By your call lead me on, to all that I can do; Always call my name, O Lord, and I will follow you.
St. Gemma Galgani, Lay-Passionist
ST. GEMMA GALGANI was born on March 12, 1878 at Camigliano, near Lucca in Italy to Henry and Aurelia Galgani. Gemma's mother died when Gemma was was very young. Her brother Gino to whom she was also very close, died soon after in 1894, after a battle with tuberculosis. Gemma's father was a chemist and had been prosperous, but prolonged sickness in the family was a drain on his resources and resulted in complete financial ruin.
Gemma's father was stricken with cancer of the throat and she nursed him until his death in 1897. Thus, before Gemma was twenty she knew the sorrow of seeing her parents and family suffer tremendously.
At nineteen Gemma became ill with a painful curvature of the spine and meningitis, resulting in a partial paralysis. One of Gemma's greatest sufferings came about because of her confusion concerning God's will for her in becoming religious. While not juridically ascribed in the Passionist family, she aspired to the Passionist Nuns at Tarquinia and embraced profoundly the spirituality of the Passion.
On June 8, 1899, Gemma entered into a deeper experience of the Passion of Jesus by suffering the physical wounds of Christ on her body. The agony continued on Thursdays and Fridays in various parts of her body, usually with the flow of blood. Although Gemma always remained a lay-woman, she absorbed the Passionist spirituality. Only after her death did the Monasteries of the Passionist Nuns enjoy a marvelous blossoming.
Gemma died in Lucca on Holy Saturday April 11, 1903. Her holiness was evidenced by her whole life, her spirit of prayer, her loving acceptance of suffering, and her writings, all proclaim her desire to please God and to be united with Him.
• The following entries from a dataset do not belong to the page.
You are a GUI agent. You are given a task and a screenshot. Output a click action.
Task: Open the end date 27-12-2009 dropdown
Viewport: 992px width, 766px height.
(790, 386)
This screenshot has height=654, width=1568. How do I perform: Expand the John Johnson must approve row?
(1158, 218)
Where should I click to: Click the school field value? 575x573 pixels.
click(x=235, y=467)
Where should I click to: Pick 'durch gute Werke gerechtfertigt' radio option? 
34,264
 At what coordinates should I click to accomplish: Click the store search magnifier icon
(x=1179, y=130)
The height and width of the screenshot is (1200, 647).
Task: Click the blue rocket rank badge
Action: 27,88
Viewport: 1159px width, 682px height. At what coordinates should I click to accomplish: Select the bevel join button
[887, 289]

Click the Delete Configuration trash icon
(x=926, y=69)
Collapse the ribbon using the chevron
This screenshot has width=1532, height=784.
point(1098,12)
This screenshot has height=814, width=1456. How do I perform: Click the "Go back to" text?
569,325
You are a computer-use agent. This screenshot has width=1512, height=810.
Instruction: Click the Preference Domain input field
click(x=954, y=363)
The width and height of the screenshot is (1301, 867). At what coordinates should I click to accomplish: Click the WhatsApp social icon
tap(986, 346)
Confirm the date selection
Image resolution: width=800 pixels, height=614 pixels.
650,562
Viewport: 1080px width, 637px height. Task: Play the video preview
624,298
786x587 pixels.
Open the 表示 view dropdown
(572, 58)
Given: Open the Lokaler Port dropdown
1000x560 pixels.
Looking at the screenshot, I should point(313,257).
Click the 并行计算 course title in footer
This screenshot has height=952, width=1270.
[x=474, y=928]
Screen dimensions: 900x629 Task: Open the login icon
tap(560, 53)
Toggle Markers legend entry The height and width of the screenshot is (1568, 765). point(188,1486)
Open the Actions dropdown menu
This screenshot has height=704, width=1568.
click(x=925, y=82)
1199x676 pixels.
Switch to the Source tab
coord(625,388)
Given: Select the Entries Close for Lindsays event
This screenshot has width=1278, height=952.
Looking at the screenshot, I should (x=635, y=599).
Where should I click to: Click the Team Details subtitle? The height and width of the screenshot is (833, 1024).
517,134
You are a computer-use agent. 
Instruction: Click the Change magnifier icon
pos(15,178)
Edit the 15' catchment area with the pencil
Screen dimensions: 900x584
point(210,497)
In 1923 her body was transferred to a shrine at the Passionist Convent in Lucca. Gemma was beatified by Pope Pius XI on May 14, 1933 and on May 2, 1940 she was canonized by the Servant of God Pope Pius XII.
St. Gemma is a model for lay people who want to pray, who want to turn to God, for help and consolation in their worried lives - plagued by financial insecurity, broken homes, and emptiness - caused by the death of loved ones, the rejection felt by some handicap, and the frustration of the willing who are unable - in a society where the able are unwilling. To learn more about St. Gemma visit: Letters of St. Gemma - A Passionist by Desire
Bishop Eugene Bossilkov, An Iron Curtain Martyr
EUGENE BOSSILKOV was born November 16, 1900 in Belene (Bulgaria), a village in the Danube Valley. His family were farmers and Catholics of the Latin Rite. In 1914 he began his studies with the Passionists,
who had been missionaries in northern Bulgaria since the late 1700's. He studied in Passionist seminaries in Belgium and Holland, and in 1920 became a professed
member of that community. He took the name Eugene, and to the vows taken by religious, he joined another vow taken by the Passionists: to keep in constant memory the Passion of Jesus. In 1924, he returned to Bulgaria to continue his theological studies and was ordained by the Passionist Bishop Damian Theden in 1926.
In 1927, he was sent to Rome to pursue doctoral studies at the Pontifical Oriental Institute, where he wrote his thesis: On the Union of Bulgarians with the Roman Church in the Early 13th Century. In 1933 he returned to his diocese to become secretary to the bishop and pastor of the cathedral. Since he preferred ministry with the people, however, he was assigned as pastor of the town of Bardaski-Gheran, in the Danube valley, where he brought new life into the parish through his liturgical and catechetical efforts. He was especially concerned for the young whom he tried to inspire through a variety of religious, social and sports programs. His reputation grew: a gifted linguist, a cultured scholar, he was generally admired. In 1938, he was chosen as official speaker for the 250th anniversary of the Catholic insurrection against the Turks.
But times changed. In 1940 Bulgaria joined the Axis in the 2nd World War. Four years later the Soviet Union
invaded Bulgaria after the retreat of German troops and subjugated the country militarily, politically and
ideologically. After the death of Bishop Theelen in 1946, Father Bossilkov was ordained Bishop of Nicopolis in 1947, when churches faced a new round of difficulties from government laws drafted to destroy religion. In 1948, Bishop Bossilkov received government permission to go to Rome for his "Ad limina" visit, where he was received by Pope Pius XII. He took the occasion to visit friends and companions in Holland. Then he returned to his diocese where he began a series of missions to prepare his people for the religious persecution they were certain to face.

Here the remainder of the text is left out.